Monday, June 07, 2010

Ethics of the hospitalist model

A review in the Journal of Hospital Medicine takes a thoughtful look at some of the ethical issues in the hospitalist model, including the built in discontinuity between hospital and clinic, the loss of patient autonomy and the unique financial conflicts of interest hospitalists face. It would be a landmark article in the field of hospital medicine were it not for a fatal flaw. The whole paper is based on a faulty premise. That premise is stated in the introduction and in several other portions of the paper, including the first sentence of the abstract:

The hospitalist model was founded on the premise that it could improve the quality and reduce the cost of hospital care. Many randomized studies have all but definitively proven this original assertion.

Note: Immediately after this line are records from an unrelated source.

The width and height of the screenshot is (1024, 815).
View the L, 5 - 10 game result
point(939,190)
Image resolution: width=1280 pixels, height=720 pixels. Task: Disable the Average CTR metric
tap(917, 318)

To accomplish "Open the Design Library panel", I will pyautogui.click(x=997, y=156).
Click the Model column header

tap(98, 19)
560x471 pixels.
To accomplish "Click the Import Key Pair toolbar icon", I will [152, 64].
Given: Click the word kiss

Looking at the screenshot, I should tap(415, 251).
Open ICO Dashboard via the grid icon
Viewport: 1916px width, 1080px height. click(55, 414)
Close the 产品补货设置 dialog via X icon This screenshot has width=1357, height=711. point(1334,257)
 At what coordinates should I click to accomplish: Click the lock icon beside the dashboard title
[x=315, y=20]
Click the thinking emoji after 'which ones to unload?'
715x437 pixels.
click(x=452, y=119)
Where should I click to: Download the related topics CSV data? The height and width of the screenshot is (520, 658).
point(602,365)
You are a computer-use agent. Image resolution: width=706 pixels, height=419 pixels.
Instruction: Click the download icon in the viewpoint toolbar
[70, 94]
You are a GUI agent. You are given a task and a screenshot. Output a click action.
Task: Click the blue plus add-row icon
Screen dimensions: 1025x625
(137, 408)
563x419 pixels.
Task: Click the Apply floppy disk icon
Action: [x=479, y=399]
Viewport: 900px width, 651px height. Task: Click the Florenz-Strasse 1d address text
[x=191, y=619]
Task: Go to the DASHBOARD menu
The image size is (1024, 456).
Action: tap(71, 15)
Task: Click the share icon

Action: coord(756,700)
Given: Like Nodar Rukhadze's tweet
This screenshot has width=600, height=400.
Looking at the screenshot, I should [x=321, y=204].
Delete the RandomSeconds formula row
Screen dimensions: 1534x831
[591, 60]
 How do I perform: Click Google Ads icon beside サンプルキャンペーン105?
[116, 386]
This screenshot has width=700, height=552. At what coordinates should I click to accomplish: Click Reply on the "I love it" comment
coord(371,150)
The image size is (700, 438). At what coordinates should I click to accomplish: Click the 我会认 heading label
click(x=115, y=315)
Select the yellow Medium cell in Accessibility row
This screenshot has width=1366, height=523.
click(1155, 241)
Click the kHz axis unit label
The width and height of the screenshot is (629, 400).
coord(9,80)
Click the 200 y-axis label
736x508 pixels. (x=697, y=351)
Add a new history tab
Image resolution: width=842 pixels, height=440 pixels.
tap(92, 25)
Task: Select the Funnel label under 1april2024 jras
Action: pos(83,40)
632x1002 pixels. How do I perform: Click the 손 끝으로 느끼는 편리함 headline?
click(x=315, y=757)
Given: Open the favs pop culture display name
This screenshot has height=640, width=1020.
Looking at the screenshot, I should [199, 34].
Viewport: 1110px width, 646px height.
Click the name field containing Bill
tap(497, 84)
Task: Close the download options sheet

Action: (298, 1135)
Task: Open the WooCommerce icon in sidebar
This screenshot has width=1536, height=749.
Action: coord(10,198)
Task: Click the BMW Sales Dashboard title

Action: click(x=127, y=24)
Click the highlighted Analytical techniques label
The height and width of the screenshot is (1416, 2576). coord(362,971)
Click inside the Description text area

Wrong. This paper, as do all the systematic reviews examining this question, fails to cite one of the largest and most methodologically sound trials ever done. Presented at HM 2005, it showed no difference in utilization efficiency between hospitalist and traditional models. Unfortunately it suffered from a case of publication bias and never saw the light of day. It made a brief splash in the blogs (my comment here, DB's here, Clinical Cases and Images here and California Medicine Man here) and then was forgotten about. Taken into account with all the other evidence, the study weakens the argument, leaving the question open to debate. No one can make a convincing evidential claim that the hospitalist model is more efficient.

So one of the most important ethical issues facing the hospitalist movement is ignored by this review: transparency regarding research data in shaping public perceptions about the model.